Oddly enough, the only statement on the web page that doesn't reference the National Research Council as its source was the one on which Mr. Hume based his argument. A mouse click on the reference hyperlink for that statement simply says, "footnote not available."
I can't speculate on the reason for this anomaly, but it was the thing that heightened my curiosity about the other numbers.
When I looked closer at the notion that 363 million gallons of oil finds its way into the world's oceans from urban runoff each year and compared it to the sum of the populations of the world's cities, I began to see why that footnote wasn't available. No one wanted to lay claim to the obviously flawed logic.
When you consider just the total population of the world's 100 most populous cities (722.5 million) and multiply it by 2.5 gallons per person, you come to 1.59 billion gallons. That's almost 4.5 times the 363 million gallons that the Smithsonian article claims enters the world's oceans each year.

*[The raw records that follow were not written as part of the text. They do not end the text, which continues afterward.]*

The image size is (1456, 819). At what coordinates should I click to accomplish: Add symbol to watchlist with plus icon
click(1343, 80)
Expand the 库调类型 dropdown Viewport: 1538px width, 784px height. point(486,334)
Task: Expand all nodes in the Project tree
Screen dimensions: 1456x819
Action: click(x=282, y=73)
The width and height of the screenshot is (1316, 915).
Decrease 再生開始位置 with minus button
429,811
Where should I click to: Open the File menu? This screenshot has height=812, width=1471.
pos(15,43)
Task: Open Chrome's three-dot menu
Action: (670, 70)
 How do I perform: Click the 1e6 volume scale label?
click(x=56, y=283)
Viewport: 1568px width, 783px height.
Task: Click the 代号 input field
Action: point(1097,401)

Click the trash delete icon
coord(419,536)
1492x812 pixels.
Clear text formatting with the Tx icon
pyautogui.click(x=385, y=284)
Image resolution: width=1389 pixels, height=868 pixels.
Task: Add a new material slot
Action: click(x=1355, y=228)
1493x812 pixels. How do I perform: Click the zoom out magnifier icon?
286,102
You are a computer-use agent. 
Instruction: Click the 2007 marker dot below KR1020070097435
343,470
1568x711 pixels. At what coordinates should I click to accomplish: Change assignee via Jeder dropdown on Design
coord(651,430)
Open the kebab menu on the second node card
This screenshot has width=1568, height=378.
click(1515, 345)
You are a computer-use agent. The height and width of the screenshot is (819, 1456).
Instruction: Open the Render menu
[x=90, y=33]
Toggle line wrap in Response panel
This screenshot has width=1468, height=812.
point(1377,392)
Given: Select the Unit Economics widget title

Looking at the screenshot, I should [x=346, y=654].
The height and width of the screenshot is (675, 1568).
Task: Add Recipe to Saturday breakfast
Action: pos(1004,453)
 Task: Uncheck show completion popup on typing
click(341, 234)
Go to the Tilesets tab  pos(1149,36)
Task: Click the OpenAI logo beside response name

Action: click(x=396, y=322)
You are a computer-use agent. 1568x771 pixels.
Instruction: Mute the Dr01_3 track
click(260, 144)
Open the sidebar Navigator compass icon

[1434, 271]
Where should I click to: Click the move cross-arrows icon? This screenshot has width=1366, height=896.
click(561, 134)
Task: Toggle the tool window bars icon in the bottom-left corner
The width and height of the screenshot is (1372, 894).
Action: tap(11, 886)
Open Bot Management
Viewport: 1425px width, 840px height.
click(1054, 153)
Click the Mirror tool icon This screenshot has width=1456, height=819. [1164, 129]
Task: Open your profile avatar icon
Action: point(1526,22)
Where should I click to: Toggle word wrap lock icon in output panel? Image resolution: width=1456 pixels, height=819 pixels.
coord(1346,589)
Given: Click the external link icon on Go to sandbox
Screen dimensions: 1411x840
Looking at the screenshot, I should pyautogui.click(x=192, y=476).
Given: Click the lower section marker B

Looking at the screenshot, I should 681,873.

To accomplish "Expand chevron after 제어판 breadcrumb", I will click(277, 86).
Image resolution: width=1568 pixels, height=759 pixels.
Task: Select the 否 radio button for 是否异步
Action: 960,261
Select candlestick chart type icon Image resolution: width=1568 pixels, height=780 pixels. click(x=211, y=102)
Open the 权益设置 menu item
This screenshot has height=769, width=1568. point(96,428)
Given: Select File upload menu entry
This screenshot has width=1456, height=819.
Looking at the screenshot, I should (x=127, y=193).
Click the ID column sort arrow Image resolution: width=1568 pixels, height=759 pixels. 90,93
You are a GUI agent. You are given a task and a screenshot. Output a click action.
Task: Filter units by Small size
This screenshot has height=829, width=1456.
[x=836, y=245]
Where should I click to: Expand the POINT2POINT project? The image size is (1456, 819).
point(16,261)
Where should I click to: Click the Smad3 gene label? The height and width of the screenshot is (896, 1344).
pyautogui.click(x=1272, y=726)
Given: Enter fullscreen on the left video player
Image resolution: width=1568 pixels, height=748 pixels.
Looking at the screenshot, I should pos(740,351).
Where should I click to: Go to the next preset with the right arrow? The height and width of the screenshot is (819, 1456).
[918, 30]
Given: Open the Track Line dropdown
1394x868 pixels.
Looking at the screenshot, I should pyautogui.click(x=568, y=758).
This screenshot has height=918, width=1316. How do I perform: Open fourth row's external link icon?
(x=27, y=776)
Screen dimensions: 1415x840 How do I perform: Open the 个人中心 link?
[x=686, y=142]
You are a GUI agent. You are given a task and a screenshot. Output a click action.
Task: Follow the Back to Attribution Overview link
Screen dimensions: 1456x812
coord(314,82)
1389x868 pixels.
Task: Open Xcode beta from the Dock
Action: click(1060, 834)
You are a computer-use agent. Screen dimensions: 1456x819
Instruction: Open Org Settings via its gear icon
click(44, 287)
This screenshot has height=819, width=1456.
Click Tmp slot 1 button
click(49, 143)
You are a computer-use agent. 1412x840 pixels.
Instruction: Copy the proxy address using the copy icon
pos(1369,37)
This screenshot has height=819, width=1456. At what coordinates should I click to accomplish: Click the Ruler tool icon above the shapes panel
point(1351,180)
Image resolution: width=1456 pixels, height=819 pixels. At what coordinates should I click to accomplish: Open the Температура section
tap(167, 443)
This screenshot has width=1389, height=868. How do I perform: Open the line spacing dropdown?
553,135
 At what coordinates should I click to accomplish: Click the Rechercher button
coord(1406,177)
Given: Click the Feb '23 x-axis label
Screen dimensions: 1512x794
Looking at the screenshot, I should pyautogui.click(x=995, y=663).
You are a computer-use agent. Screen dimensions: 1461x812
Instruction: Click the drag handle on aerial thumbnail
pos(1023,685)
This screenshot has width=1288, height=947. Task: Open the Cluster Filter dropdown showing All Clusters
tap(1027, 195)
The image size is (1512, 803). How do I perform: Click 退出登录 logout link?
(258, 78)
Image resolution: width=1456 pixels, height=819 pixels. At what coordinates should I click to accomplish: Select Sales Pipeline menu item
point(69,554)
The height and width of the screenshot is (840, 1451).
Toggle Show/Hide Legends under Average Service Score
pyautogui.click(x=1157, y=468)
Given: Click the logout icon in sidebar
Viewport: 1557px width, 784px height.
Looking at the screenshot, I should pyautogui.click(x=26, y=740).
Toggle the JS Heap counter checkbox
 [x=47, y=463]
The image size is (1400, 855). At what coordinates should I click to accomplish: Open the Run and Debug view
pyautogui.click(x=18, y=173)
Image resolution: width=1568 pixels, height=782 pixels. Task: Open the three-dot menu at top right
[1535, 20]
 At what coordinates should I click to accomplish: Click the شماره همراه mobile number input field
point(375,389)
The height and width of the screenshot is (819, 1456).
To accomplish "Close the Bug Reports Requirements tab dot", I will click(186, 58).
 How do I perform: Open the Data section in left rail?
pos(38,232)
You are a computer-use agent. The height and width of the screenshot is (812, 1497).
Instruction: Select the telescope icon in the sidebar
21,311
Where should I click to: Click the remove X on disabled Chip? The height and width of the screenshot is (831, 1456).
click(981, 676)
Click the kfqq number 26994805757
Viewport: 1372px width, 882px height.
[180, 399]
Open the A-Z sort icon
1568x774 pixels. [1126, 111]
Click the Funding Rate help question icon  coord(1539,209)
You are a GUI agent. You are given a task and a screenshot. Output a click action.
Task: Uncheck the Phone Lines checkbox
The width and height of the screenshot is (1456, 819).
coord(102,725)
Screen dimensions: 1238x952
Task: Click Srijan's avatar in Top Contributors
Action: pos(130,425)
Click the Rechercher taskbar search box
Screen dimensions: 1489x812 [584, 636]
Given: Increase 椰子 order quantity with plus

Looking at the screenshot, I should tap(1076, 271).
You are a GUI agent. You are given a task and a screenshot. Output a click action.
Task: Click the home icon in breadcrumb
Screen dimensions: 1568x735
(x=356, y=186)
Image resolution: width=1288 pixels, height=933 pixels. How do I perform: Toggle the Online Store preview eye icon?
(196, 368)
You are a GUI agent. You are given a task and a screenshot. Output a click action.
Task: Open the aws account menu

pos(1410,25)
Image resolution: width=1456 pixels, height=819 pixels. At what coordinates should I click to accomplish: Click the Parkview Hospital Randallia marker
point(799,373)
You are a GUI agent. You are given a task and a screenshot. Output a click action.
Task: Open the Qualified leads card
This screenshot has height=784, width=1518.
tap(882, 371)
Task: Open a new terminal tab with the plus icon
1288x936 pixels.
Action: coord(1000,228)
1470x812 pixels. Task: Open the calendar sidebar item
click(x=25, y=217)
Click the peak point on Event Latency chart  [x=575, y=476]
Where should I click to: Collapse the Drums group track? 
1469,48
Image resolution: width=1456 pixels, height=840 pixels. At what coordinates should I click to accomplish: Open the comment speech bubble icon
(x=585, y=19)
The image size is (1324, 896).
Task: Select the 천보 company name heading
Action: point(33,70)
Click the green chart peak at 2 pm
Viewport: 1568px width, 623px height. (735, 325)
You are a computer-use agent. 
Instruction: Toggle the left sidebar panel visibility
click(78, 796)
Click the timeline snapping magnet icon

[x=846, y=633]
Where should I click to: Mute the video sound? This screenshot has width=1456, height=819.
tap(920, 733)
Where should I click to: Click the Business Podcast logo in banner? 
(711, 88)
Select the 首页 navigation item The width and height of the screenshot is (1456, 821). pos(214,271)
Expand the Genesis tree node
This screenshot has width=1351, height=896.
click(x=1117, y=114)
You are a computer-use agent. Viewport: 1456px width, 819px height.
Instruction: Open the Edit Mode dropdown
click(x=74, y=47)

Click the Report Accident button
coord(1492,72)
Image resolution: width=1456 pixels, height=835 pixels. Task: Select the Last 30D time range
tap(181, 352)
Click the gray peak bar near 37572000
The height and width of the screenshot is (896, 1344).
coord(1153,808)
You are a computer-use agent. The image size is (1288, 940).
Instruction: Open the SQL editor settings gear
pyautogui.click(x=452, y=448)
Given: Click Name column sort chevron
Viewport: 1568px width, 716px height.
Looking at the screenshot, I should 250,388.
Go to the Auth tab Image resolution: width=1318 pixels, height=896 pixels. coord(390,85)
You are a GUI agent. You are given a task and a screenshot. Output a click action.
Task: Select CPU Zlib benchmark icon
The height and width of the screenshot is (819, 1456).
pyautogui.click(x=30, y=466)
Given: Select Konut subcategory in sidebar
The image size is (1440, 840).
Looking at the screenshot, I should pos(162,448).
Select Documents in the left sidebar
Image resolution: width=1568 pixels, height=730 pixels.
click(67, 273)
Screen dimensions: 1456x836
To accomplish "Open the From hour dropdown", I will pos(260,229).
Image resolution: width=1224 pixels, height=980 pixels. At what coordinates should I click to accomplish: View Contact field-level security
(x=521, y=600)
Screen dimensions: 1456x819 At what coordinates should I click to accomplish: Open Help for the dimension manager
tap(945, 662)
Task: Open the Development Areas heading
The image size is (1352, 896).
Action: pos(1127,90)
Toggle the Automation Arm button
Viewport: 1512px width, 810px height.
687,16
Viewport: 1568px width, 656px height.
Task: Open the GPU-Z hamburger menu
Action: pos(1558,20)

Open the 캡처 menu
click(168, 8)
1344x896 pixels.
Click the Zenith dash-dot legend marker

Notably, Vancouver doesn't even come close to making that list - in fact, considering that the population of the 100th most populous city in the world (Naples at 3 million) is greater than the population of the entire lower mainland, it can be appreciated that there are in fact hundreds more cities on the planet that must be contributing an 'Exxon Valdez' worth of oil to the oceans every two years if you believe Mr. Hume's logic. In fact, with an estimated 70%of the world's population (some 4.9 billion people) living in urban areas of the planet, Mr. Hume's logic says that we should see about 12.5 billion gallons of oil from runoff in the world's oceans each year, not the 363 million number put forth by the Smithsonian article.
More importantly, when you look at the dilution of 363 million gallons (or even 12.5 billion, if you want to believe that number) of oil into the world's oceans, which contain some 1.3 billion cubic kilometres of water (1.3 x 1015 gallons - that's 13 followed by 14 zeros), it becomes apparent how insignificant urban runoff really is when compared to the devastation that would result from an Exxon Valdez sized spill in the Georgia Straight.
When a highly respected columnist of Stephen Hume's calibre can be duped into using a statistic with such dubious credibility to form the heart of an argument of such importance as the one he offers, it comes as no surprise that some believe, as Mr. Seguin does, that there is no difference between a catastrophic oil spill in a sensitive ecosystem and the oil that's already in the world's ecosystems. Such an argument just doesn't stand up to the tiniest modicum of scrutiny and is, by far, more radical than the opinion of those who see the very real danger in large oil spills.